The incidence of osteoporosis increases with age and the prevalence is increasing in line with global population ageing. Osteoporosis and sarcopenia often coexist and are associated with substantial burden for older people in terms of morbidity and mortality. Both are often underdiagnosed and undertreated. Routine assessment of bone and muscle health should be part of a holistic multidisciplinary led, personalised comprehensive geriatric assessment both in primary and secondary care. Nutrition, physical activity, exercise, gait and balance interventions have been shown to be beneficial for bone and muscle health and in reducing the number of falls. These should be instituted alongside other lifestyle measures as part of the treatment strategy for an older person.

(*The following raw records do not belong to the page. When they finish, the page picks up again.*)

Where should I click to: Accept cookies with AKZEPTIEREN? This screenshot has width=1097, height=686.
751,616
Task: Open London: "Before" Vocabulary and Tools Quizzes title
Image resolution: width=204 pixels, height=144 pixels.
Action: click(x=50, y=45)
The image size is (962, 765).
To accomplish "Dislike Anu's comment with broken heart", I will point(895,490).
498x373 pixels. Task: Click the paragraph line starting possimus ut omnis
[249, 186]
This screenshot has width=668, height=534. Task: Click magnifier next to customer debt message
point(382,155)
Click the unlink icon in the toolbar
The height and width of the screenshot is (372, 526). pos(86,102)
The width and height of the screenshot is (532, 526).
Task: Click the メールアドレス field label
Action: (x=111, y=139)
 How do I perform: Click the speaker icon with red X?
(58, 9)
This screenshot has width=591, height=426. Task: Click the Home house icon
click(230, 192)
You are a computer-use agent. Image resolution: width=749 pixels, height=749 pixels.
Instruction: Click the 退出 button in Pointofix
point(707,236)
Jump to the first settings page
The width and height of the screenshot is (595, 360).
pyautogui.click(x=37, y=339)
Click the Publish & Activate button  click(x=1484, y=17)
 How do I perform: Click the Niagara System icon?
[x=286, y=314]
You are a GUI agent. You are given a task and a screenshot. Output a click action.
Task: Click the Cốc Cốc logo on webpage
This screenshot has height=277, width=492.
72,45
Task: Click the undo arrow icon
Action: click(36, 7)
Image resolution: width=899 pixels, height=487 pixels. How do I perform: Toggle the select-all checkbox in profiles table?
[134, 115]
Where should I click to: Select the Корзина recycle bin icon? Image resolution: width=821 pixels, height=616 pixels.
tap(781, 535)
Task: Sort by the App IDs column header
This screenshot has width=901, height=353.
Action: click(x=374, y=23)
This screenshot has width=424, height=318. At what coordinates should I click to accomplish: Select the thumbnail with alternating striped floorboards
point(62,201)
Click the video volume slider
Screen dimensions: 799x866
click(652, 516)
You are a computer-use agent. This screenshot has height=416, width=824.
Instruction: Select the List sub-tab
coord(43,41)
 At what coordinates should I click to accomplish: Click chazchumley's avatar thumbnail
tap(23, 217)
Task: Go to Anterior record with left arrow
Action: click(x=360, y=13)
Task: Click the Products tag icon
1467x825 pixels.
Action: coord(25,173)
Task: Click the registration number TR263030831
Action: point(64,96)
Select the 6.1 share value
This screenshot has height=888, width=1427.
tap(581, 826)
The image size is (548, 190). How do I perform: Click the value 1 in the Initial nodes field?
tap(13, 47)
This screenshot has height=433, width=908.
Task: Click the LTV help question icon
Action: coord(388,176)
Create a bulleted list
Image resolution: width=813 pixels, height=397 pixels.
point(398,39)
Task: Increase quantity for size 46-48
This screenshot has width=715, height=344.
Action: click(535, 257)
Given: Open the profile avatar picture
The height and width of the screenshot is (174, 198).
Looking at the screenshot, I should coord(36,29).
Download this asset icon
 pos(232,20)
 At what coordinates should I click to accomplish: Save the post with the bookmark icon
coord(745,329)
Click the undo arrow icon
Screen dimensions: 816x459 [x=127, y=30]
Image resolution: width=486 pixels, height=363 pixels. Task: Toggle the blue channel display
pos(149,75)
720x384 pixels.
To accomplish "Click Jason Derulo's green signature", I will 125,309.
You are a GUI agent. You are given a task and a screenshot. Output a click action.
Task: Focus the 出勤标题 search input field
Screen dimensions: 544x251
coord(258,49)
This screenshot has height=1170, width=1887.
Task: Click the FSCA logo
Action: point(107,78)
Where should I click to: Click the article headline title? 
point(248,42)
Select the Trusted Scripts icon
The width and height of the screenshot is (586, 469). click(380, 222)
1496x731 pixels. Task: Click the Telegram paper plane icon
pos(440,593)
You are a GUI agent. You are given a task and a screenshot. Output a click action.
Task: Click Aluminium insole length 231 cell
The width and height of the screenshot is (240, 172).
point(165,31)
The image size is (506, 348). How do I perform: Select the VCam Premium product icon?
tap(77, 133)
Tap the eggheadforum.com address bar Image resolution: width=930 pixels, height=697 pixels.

Older people at risk of fracture derive considerable benefits from treatment with bone sparing agents; the choice should take into account frequency, route of administration, cost, potential for polypharmacy, ADR and long-term survival. In clinical practice bisphosphonates and denosumab; either first line or for older people intolerant to bisphosphonates, have a strong evidence base for efficacy in older people. For those intolerant or who are unable to have bone sparing agents, calcium and vitamin D should be offered to maintain bone health.